▸ **EXTRACTED TEXT**:

# # #

Abstract

Although several authors have used the expression “Wall Sickness” (Mauerkrankheit) to designate the pathological reactions to the construction of the Berlin Wall, no study has focused yet on the actual symptoms, nor on the psychiatric interpretation that could be made of these symptoms. This article aims to fill in the missing pieces by focusing mainly on an analysis of psychiatric and psychotherapy records of the era. These sources contain traces of patients’ experiences and enable us to investigate the ways in which the Wall “got into their heads”, pushing some individuals into depression, anxiety or madness. Beginning in the 1960s, the Wall became a source of sadness, confusion or fear, to such a degree that the expression “Wall Sickness” was born. Thus the wall was considered to be a pathogen, in total contradiction with propaganda from the Communist authorities. Although patients could speak of such a sensitive subject as part of their discussions with their therapists, their words were locked in a rationale of “diagnostic circularity”. Paradoxically, the words of these individuals were able to leave traces in their medical records precisely because they were considered to be signs of mental illness – regardless of their political dimension. Through these sources, which record the subject’s voice while reducing him or her to the status of a mentally ill person, historians can gain access to personal experiences that were ordinarily kept silent.

# # #

▸ **EXERCISE PROMPT**:
Answer these questions using the abstract on "Wall Sickness."
(a) What German term does the abstract give for "Wall Sickness"?
(b) What sources does the article mainly analyze?
(c) In what decade did the Wall begin to be a source of sadness, confusion or fear?

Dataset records
# # #

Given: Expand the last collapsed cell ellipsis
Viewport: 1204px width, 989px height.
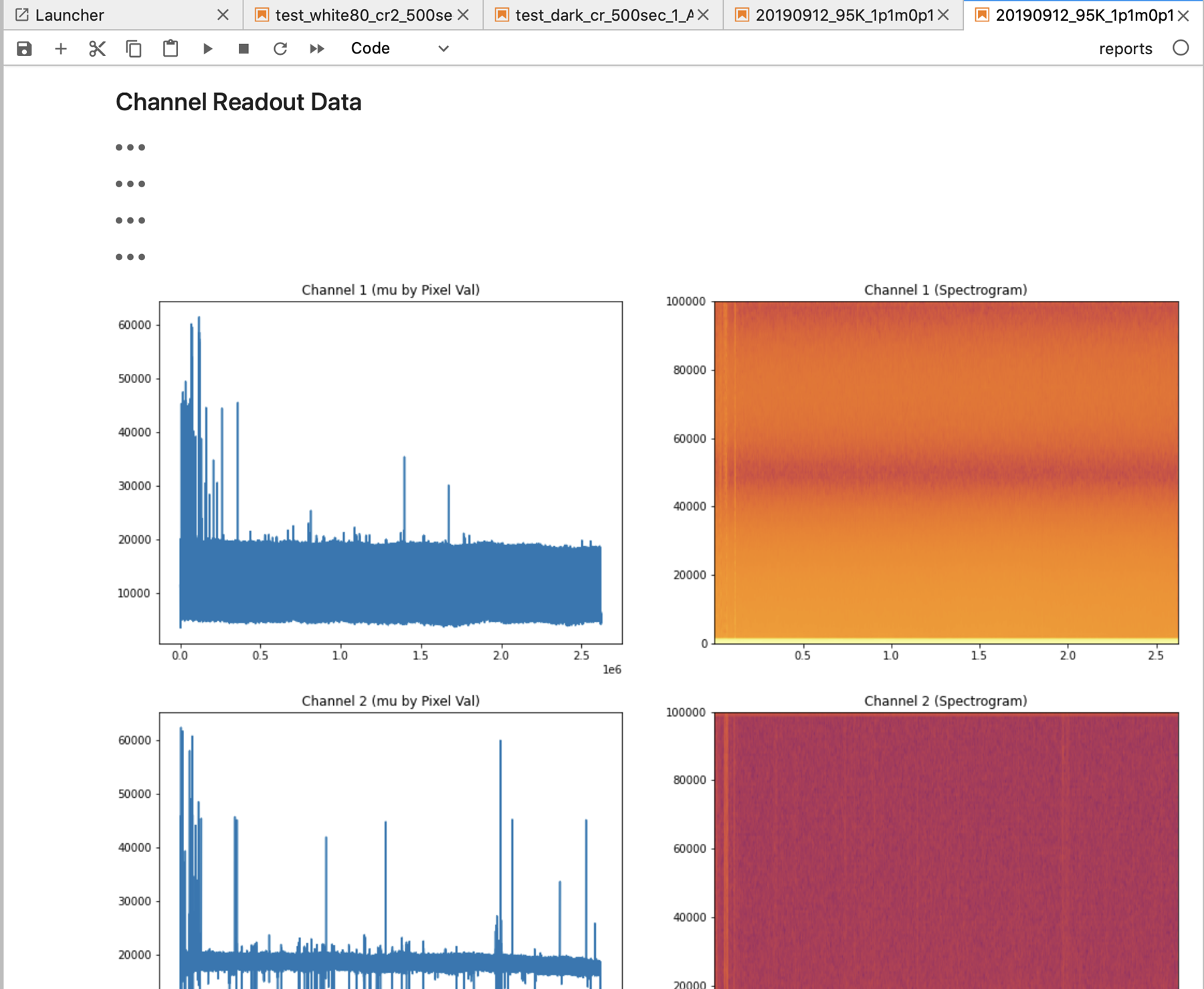Looking at the screenshot, I should coord(130,257).
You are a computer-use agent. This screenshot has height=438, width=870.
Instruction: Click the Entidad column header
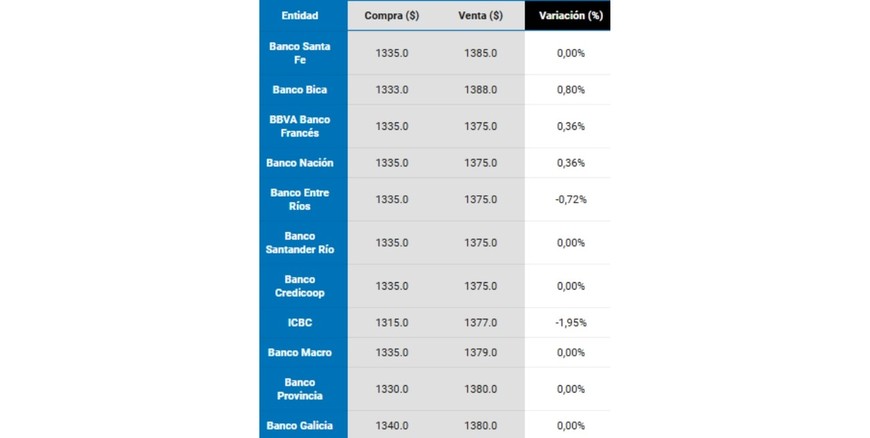tap(299, 15)
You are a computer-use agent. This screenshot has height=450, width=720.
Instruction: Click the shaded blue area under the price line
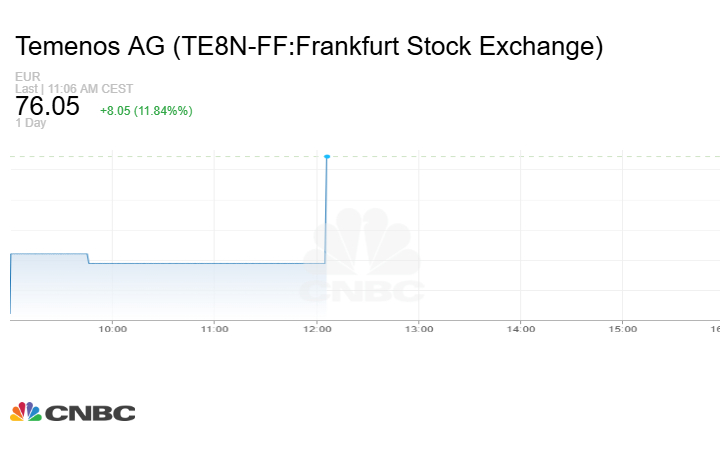point(200,290)
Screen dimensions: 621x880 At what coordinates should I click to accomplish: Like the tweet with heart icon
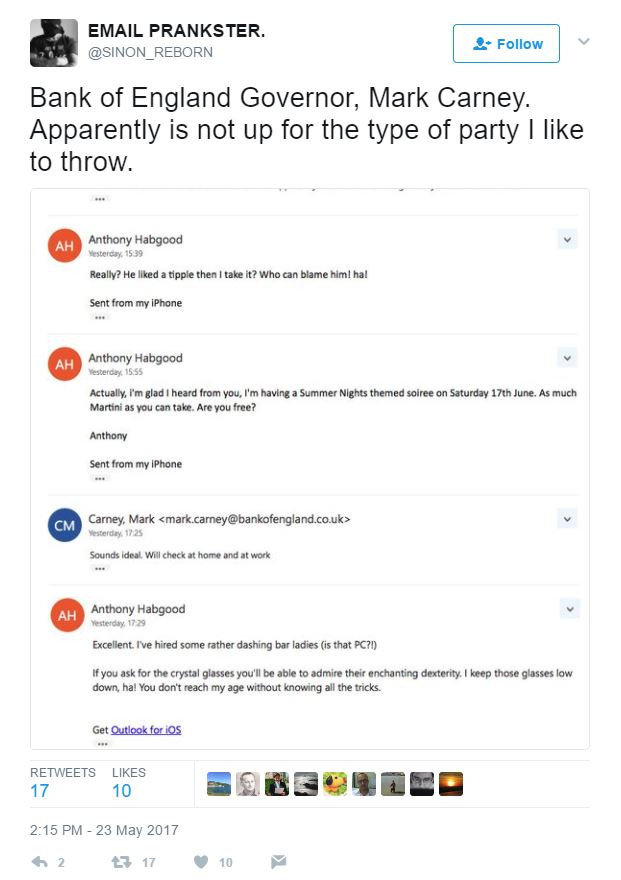tap(201, 861)
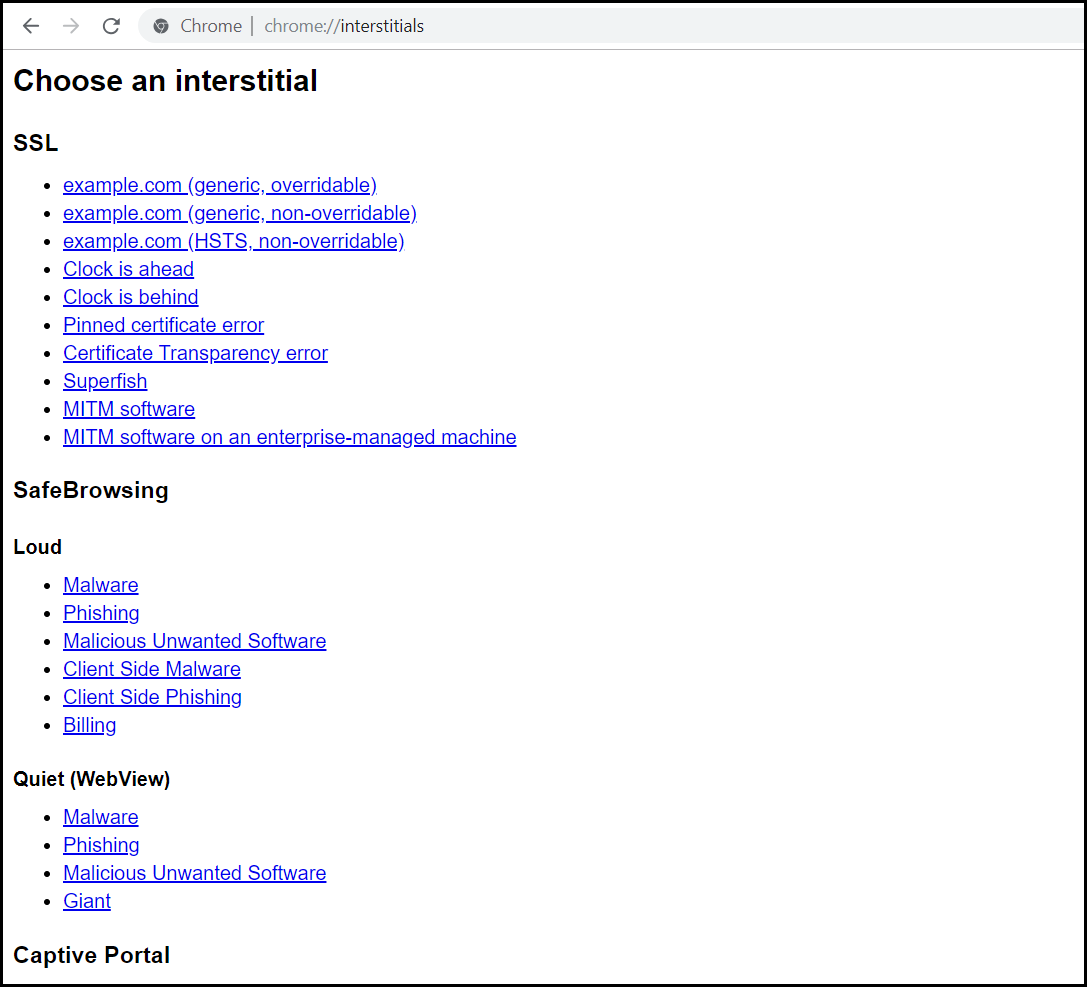Open example.com (HSTS, non-overridable) link
The width and height of the screenshot is (1087, 987).
[233, 241]
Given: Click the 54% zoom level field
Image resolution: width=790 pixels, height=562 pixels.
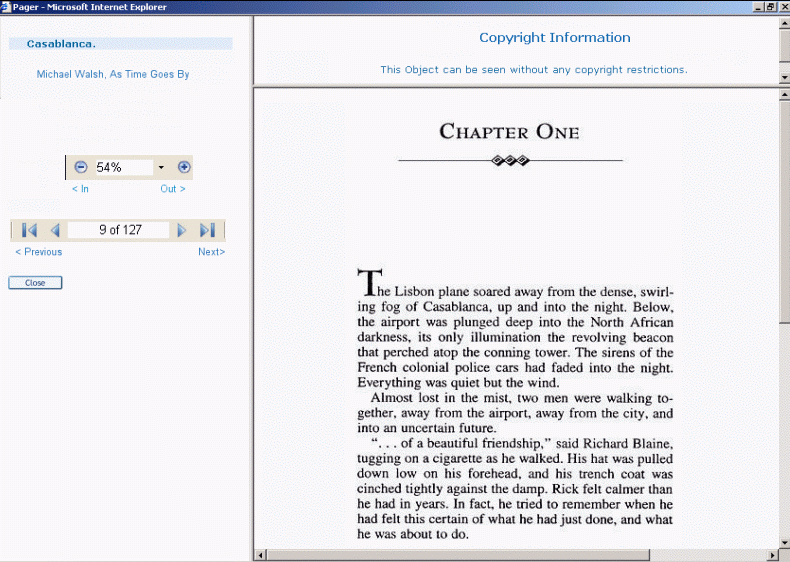Looking at the screenshot, I should 121,167.
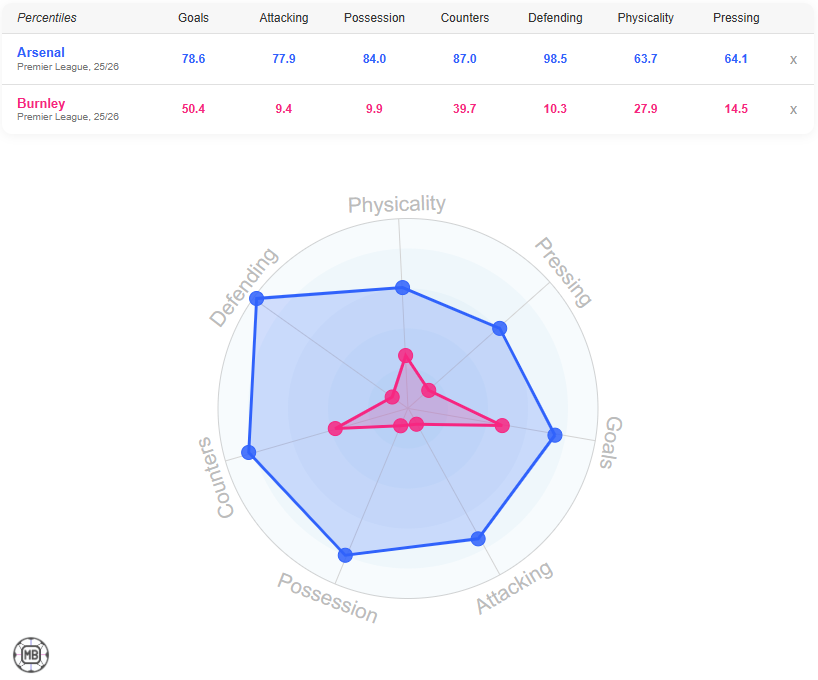Click the Pressing column header

coord(736,18)
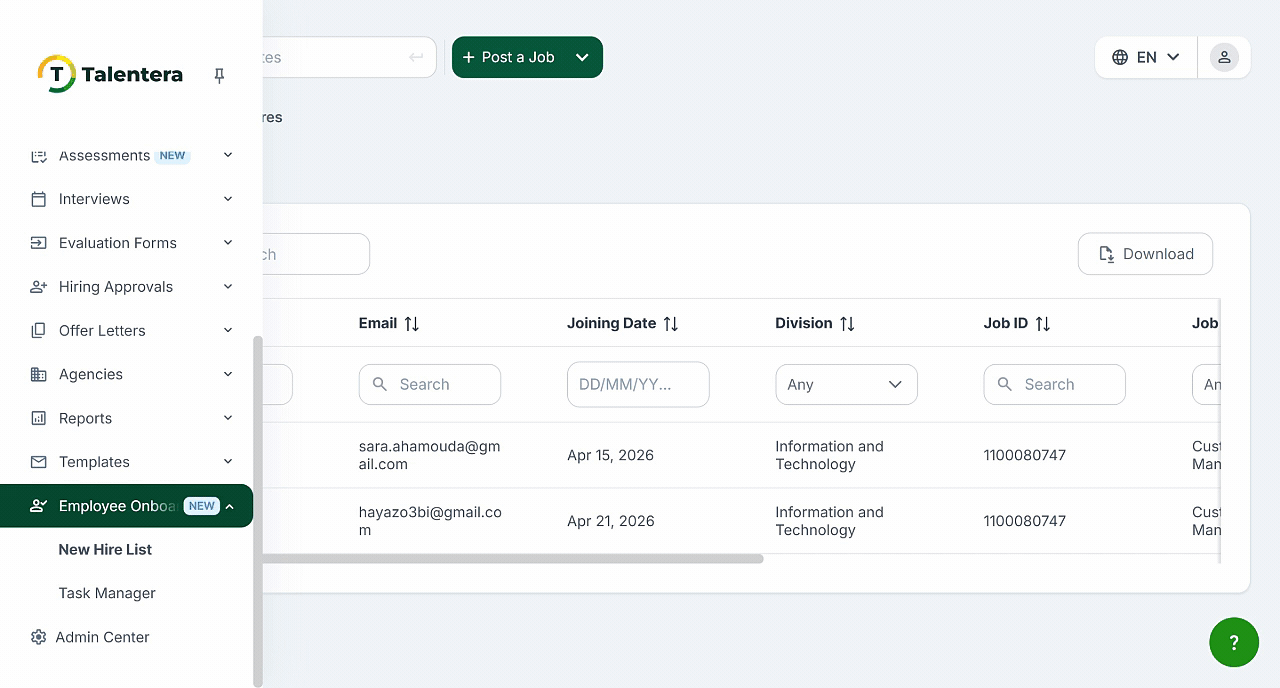This screenshot has width=1280, height=688.
Task: Open the user profile avatar icon
Action: [1224, 57]
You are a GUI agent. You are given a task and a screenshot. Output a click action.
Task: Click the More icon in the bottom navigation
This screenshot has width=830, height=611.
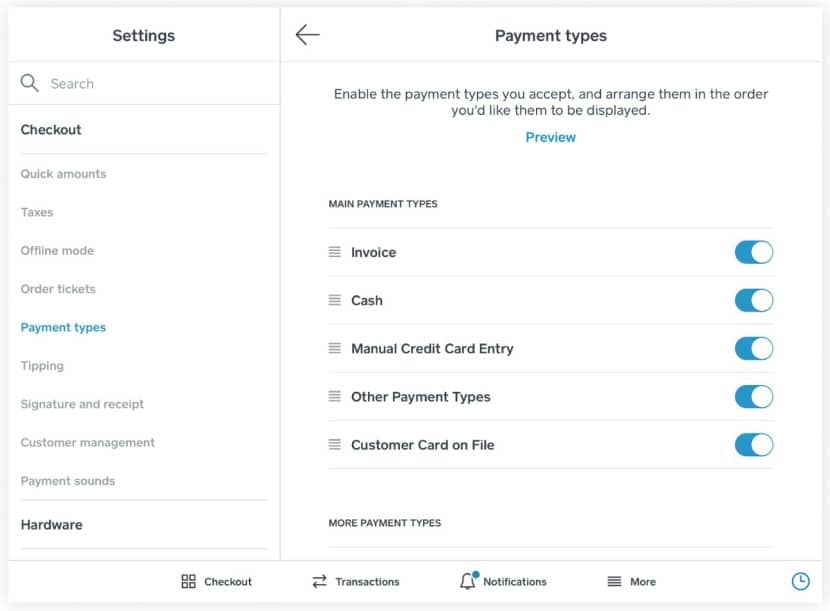[614, 581]
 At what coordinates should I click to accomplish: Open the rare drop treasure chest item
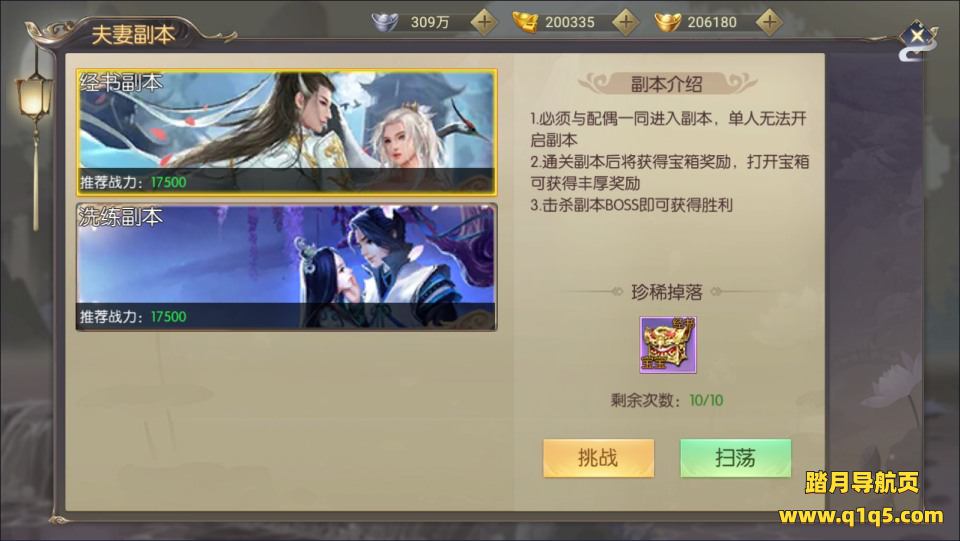(x=668, y=345)
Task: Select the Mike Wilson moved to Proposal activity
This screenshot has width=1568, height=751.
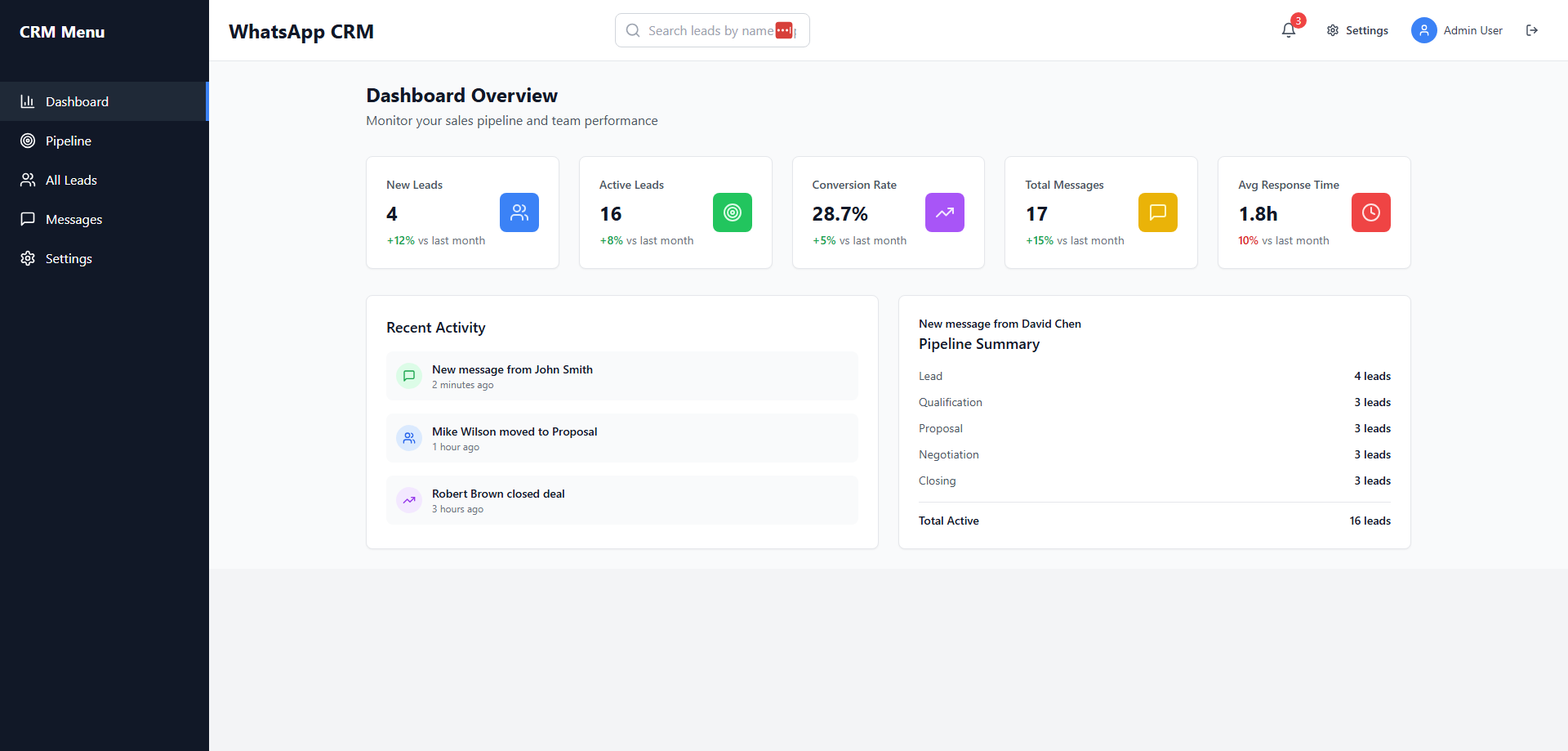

# # #

▸ **EXERCISE OUTPUT**:
(a) Mauerkrankheit
(b) Psychiatric and psychotherapy records of the era
(c) The 1960s